There are bills for EV scooters and bike rules, smart meters, grid resiliency, recovering lost gas tax revenue, and my favorite: phasing out the renewable portfolio standard. That last one is not an EV bill but is related to “renewable” electricity mandates I’ve wanted gone for ages.

Whatever your Net-Zero poison, the legislature likely has a bill for you to be for or against. Time permitting, we’ll take a closer look at some of these, but before the session starts and fence-sitters pick a side, does this inform the debate?

Nearly 1000 (soon to be former) US Buick Dealerships have taken a buyout from GM in exchange for dropping the brand. They had to choose between spending 300K for site upgrades to sell and repairing Buick EVs or giving up their right to sell them, and nearly half of US Dealers said, take it back; we don’t want the hassle. That’s a stunning gut punch as auto-makers decide how to meet Biden-Era EV mandates (or not).

 

The move comes as U.S. car dealers are so concerned with EV sales that they are urging Biden to abandon his EV mandates and carbon emission regulations that would effectively force all-electric cars on consumers.

“The reality, however, is that electric vehicle demand today is not keeping up with the large influx of [EVs] arriving at our dealerships prompted by the current regulations. [EVs] are stacking up on our lots,” the car dealers write:

With each passing day, it becomes more apparent that this attempted electric vehicle mandate is unrealistic based on current and forecasted customer demand.
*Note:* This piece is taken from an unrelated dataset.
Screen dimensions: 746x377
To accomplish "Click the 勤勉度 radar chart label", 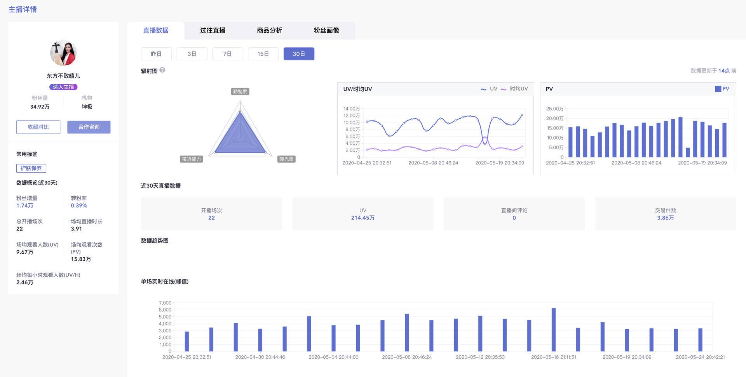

Already, electric vehicles are stacking up on our lots which is our best indicator of customer demand in the marketplace. [Emphasis added]

 

Another nail in the coffin?

We’ve noted the decline in EV car commercials for the holiday season, an alarming shift given how frequent they were in the months prior. We still saw plenty of car commercials, but they were for conventional vehicles. Car makers needed or wanted to sell cars people want and need.

Christmas 2023 has passed us by, but not the buying season, so we’ll keep seeing those car commercials, but will the EV ads make their way back, or have dealers sent a message that they can’t take anymore? If you ask the media, they’ll tell you how excited they are about the US breaking a million EVs sold in 2023. This represented 9% of all cars purchased. But how many of those are virtue signal mobiles?
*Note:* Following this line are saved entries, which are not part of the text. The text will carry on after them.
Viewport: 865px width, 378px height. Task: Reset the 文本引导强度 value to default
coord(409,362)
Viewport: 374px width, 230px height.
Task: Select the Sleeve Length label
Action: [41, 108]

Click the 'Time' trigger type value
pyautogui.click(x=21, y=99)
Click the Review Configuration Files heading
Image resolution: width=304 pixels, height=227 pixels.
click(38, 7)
The used EV Car Market is Collapsing.

Used EV car sales are further down the toilet than new EV sales. In China, where they made people buy them, the landscape has acquired a new feature. EV graveyards. Hundreds, if not thousands, of Electric Vehicles are piling up in fields across China. Metal, rubber, glass, technology, and lithium firetraps rusting away over no longer unusable land. And it makes sense. The only thing less desirable than a new EV is a used one. Those aged-out fleets of EV rentals to leases to government EV fleet vehicles will all need to go somewhere.
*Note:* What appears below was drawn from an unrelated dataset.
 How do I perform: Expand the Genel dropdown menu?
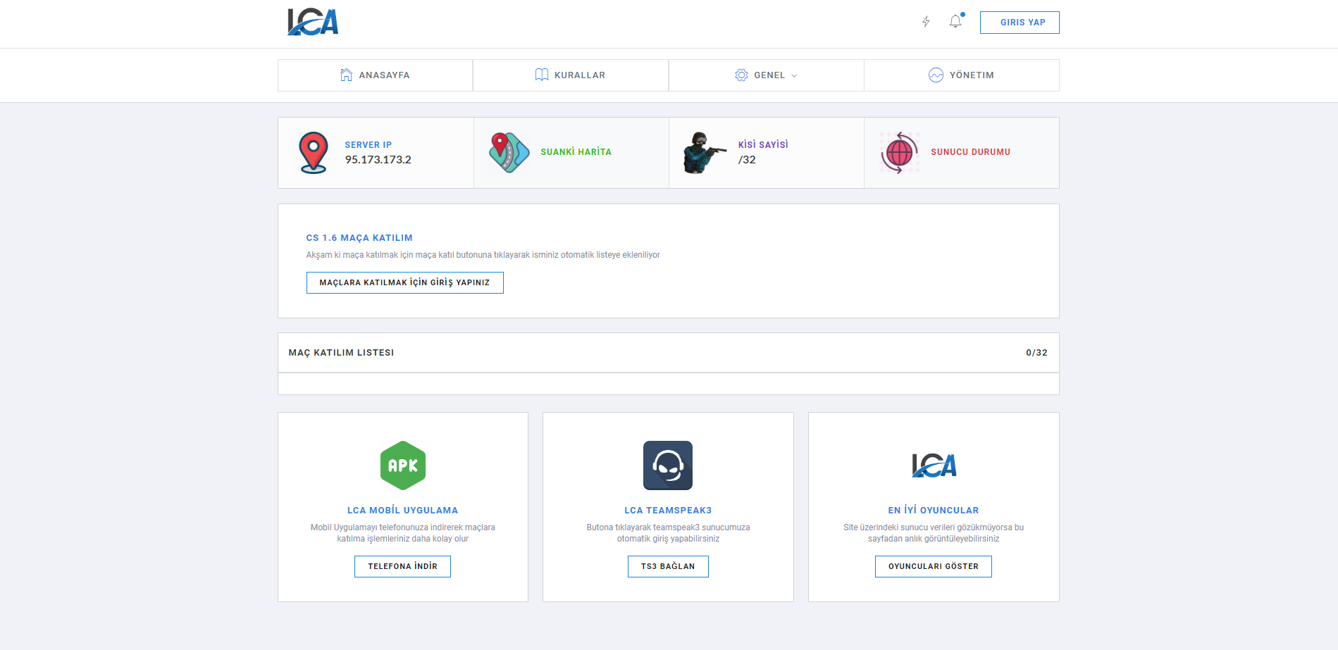766,75
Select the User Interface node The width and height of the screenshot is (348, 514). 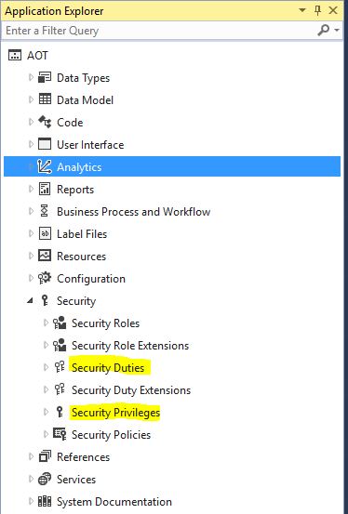(90, 144)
We can expect some enterprising individuals, propped up by taxpayers, will claim they can recycle these for a “small” handling fee, but more than likely – just like solar panels (or unrecyclable wind turbine blades – they will get buried somewhere so no one has to think about how bad an idea this was (or that you can’t crush a lithium power pack).

Cold Shoulder

From New York City to Oslo, to Duluth, Minneapolis, and St Paul, EVs continue to be an expensive failure. One could almost make the case that there was a conspiracy to mislead in the interest of hoovering up available tax dollars for Garbage Trucks and public buses that won’t run, get half the range, can’t climb hills, or are always broken down. Vehicles hampered by these green exercises in futility don’t run on time or at all, leaving cities with expensive paperweights they should not park indoors for fear of fire taking out the whole fleet.

Closer to home, Maine was expected to vote on a statewide EV mandate this past week, but it was canceled due to widespread power outages.

Green, they said.

New Hampshire doesn’t have any bills to address that, but neither has it addressed the more pressing matter of Solar Panel waste. Perhaps the unwanted EVs and scrapped solar can poison the earth together for eternity. Side by side. A new generation of superfund sites with lines of rusting cars framed behind a close-up photo of a sign that says, do not play on or around (written in whatever language is spoken by the local Africans who live nearby)

What, you don’t think they’ll offshore this mess, too?

 

Author

  • Steve MacDonald

    Steve is a long-time New Hampshire resident, blogger, and a member of the Board of directors of The 603 Alliance. He is the owner of Grok Media LLC and the Managing Editor of GraniteGrok.com, a former board member of the Republican Liberty Caucus of New Hampshire, and a past contributor to the Franklin Center for Public Policy.